Die Haute Couture ist 2022 zurück

Während sich Dänemark diese Woche vorwagte und kurzerhand alle Maßnahmen gegen die Pandemie für beendet erklärte, konnte man in Frankreich immerhin bei der Pariser Couture Week den Eindruck gewinnen, dass alles wieder so ist wie vor zwei Jahren: Bei 15 Schauen vor Publikum zeigten die Designer wieder ihre Frühjahrskollektionen – in der vergangenen Saison waren es noch halb so viele gewesen. Da sich zuletzt jedoch einige durch „bisous“ auf Distanz infiziert hatten, mussten dieses Mal alle geimpft sein. Den neu eröffneten Raum nutzten die Designer: Laufstege wurden wieder aufwendig ausgestattet, es wurde mit Kunstschaffenden kollaboriert, Stars kehrten zurück in die ersten Reihen.

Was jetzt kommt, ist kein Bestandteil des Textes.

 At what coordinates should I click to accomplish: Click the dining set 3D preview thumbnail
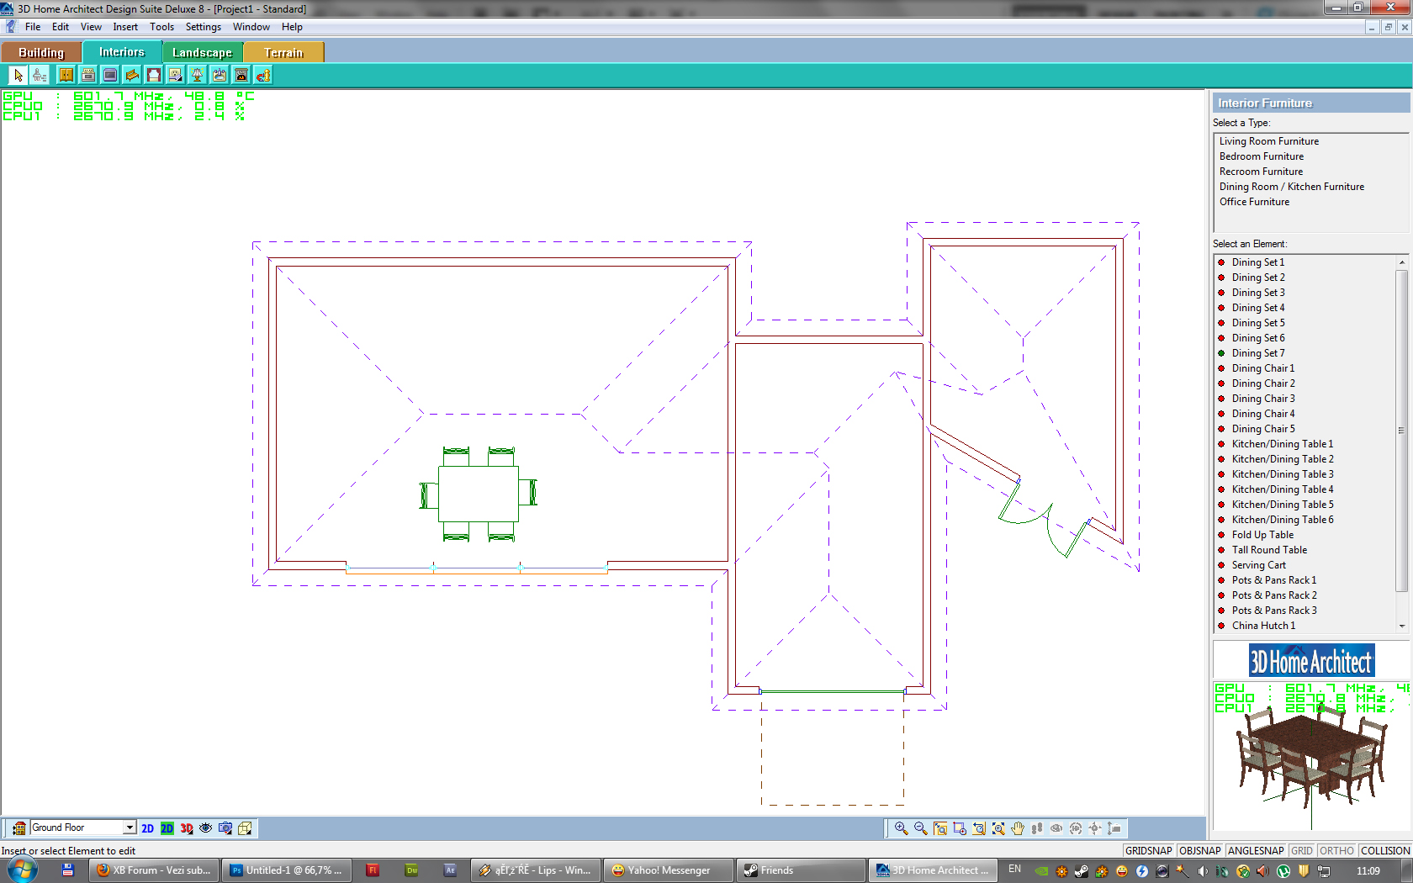tap(1310, 757)
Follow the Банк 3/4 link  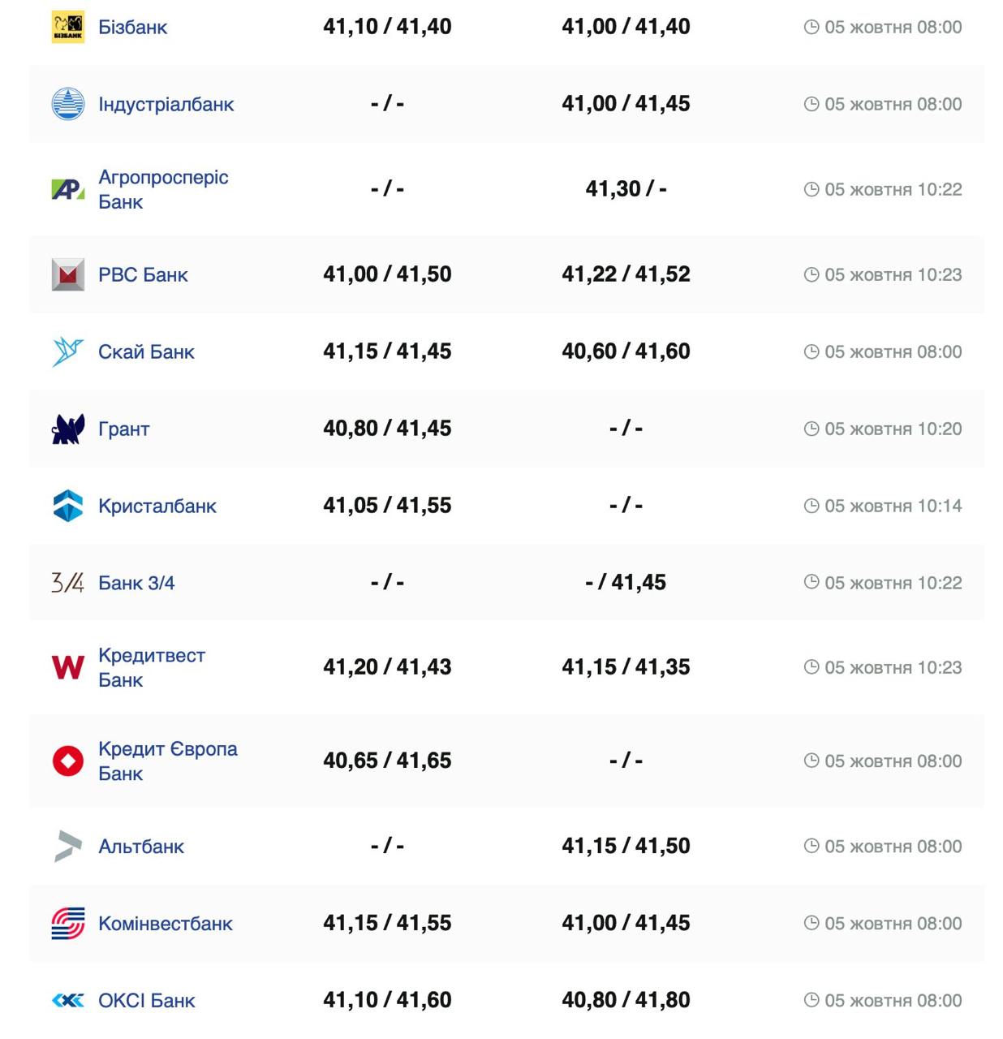(x=136, y=583)
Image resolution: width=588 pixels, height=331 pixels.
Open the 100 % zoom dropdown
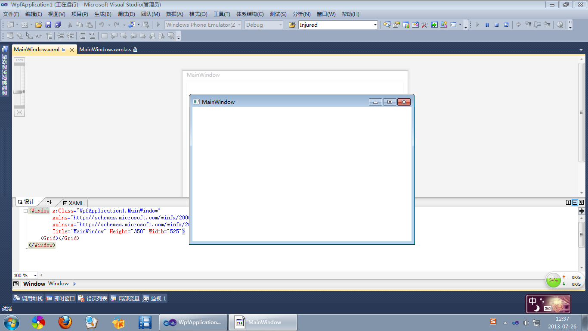pos(35,275)
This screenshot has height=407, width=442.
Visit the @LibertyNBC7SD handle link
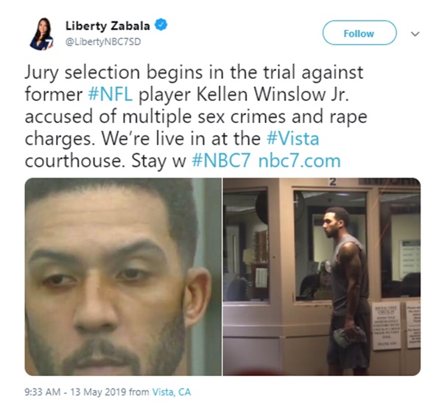103,42
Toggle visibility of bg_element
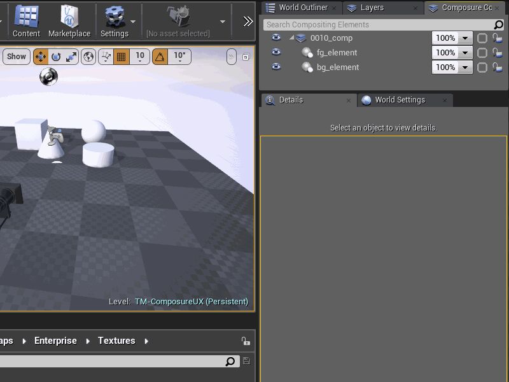 [x=275, y=67]
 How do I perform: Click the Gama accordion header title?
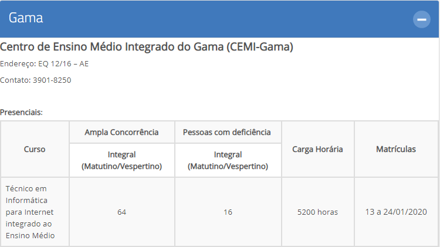coord(26,18)
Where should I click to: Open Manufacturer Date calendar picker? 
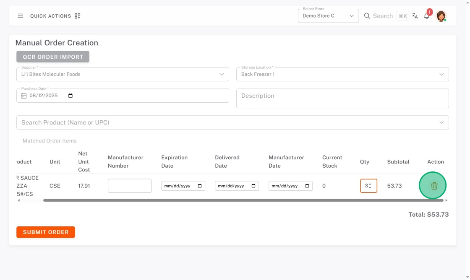coord(307,186)
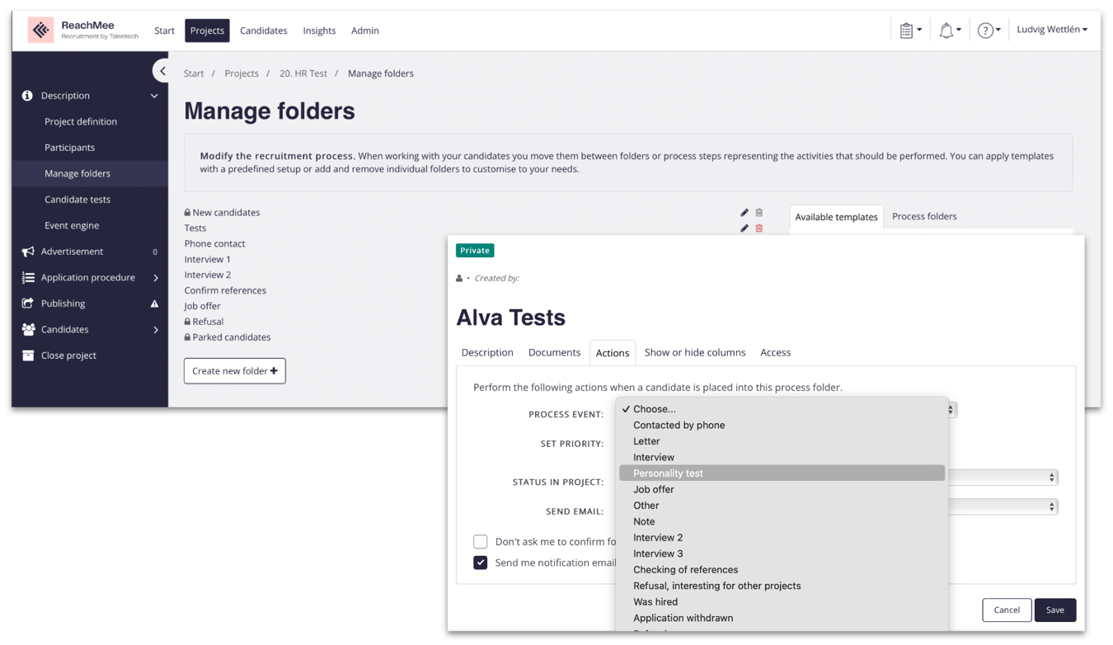Switch to the Process folders tab

tap(924, 216)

Chanel, berühmt für aufwendige Schauen, ließ seine Markenbotschafterin, Prinzessin Charlotte Casiraghi, zu Pferde den Laufsteg für die Models im Grand Palais Éphémère vorpflügen, während ihr guter Freund, der French-Electro-Musiker Sébastien Tellier, derweil ein Set oberhalb des Publikums spielte. Auf den gewundenen Rollen, die als Bänke dienten, saßen unter anderen die belgische Sängerin Angèle, Sofia Coppola, Choreografin Blanca Li und Vanessa Paradis. Der Dritte im Kollaborationsbunde war Künstler Xavier Veilhan, der den Laufsteg gestaltet hatte: Es sollte „eine Art Garten”, „ein Minigolfplatz mit einem Springparcours“ sein, so Veilhan in seinem Film zur Schau. Gegenüber dem beeindruckenden Set wirkten die Designs von Virginie Viards jedoch gar verhalten: Tweed-Anzüge in dunklem Blau, weite Tüllkleider, Blümchenmuster, die in ihrer Dichte fast bieder wirken, dazu viele Blazer, meist hochgeknöpft; die langen, vorne offen gestalteten Röcke und Kleider lockerten das alles auf. Absolut irritierend war das Makeup einiger Models, blaue Augen bei jungen Frauen. Hoffentlich ein Sturz vom Pferd.

Ein Model präsentiert eine Kreation der Chanel Frühjahr-Sommer 2022 Haute-Couture-Modekollektion.


Ein Model präsentiert eine Kreation der Chanel Frühjahr-Sommer 2022 Haute-Couture-Modekollektion.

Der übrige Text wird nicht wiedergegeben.